Well if you are building the kernel of an operating system, you should probably use error codes. You are a programming God who rarely makes mistakes, so it’s less likely that you will forget to check your return codes. And there are sound bootstrapping and performance reasons for avoiding exceptions within the kernel. In fact, some of the OS folks here think that SEH should be reserved for terrible “take down the process” situations. That may have been the original design point. But SEH is such a flexible system, and it is so entrenched as the basis for unmanaged C++ exceptions and managed exceptions, that it is no longer reasonable to restrict the mechanism to these critical failures.

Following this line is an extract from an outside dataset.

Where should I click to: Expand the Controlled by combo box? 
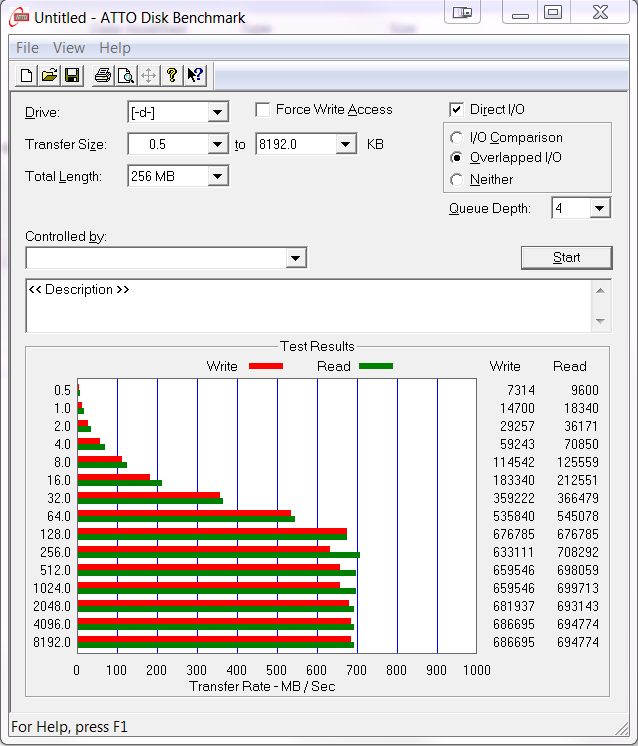[295, 259]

So, if you are not a programming God like those OS developers, you should consider using exceptions for your application errors. They are more powerful, more expressive, and less prone to abuse than error codes. They are one of the fundamental ways that we make managed programming more productive and less error prone. In fact, the CLR internally uses exceptions even in the unmanaged portions of the engine. However, there is a serious long term performance problem with exceptions and this must be factored into your decision.

Consider some of the things that happen when you throw an exception:

 

  • Grab a stack trace by interpreting metadata emitted by the compiler to guide our stack unwind.
  • Run through a chain of handlers up the stack, calling each handler twice.
  • Compensate for mismatches between SEH, C++ and managed exceptions.
  • Allocate a managed Exception instance and run its constructor. Most likely, this involves looking up resources for the various error messages.
  • Probably take a trip through the OS kernel. Often take a hardware exception.
  • Notify any attached debuggers, profilers, vectored exception handlers and other interested parties.

 

This is light years away from returning a -1 from your function call. Exceptions are inherently non-local, and if there’s an obvious and enduring trend for today’s architectures, it’s that you must remain local for good performance.

Relative to straight-line local execution, exception performance will keep getting worse. Sure, we might dig into our current behavior and speed it up a little. But the trend will relentlessly make exceptions perform worse.

How do I reconcile the trend to worse performance with our recommendation that managed code should use exceptions to communicate errors? By ensuring that error cases are exceedingly rare. We used to say that exceptions should be used for exceptional cases, but folks pushed back on that as tautological.

If your API fails in 10% of all calls, you better not use an exception. Instead, change the API so that it communicates its success or failure as part of the API (e.g. ‘bool TryParse(String s)’). Even if the API fails 1% of calls, this may be too high a rate for a service that’s heavily used in a server. If 1% of calls fail and we’re processing 1000 requests per second with 100 of these API calls per request, then we are throwing 1000 times a second. That’s a very disturbing rate of exceptions. On the other hand, a 1% failure rate may be quite tolerable in a client scenario, if the exception occurs when a human user presses the wrong button.

Sometimes you won’t know whether your API will be used in a client or a server. And it may be hard for you to predict failure rates when errors are triggered by bad data from the client. If you’ve provided a way for the client to check his data without triggering an exception (like the TryParse() example above) then you’ve done your part.

As usual, there’s so much more to say. I still haven’t talked about unhandled exceptions. Or about undeniable exception propagation (Thread.Abort). Or how undeniable propagation interacts with propagation through unmanaged code via PInvoke, IJW or COM Interop. And I carefully avoided explaining why we didn’t follow our own rules when defining and using the Exception class hierarchy. And there’s plenty to say about our special treatment of OutOfMemoryException and StackOverflowException.

If you are still reading and actually want to know more, perhaps you should just apply for a job on the CLR team.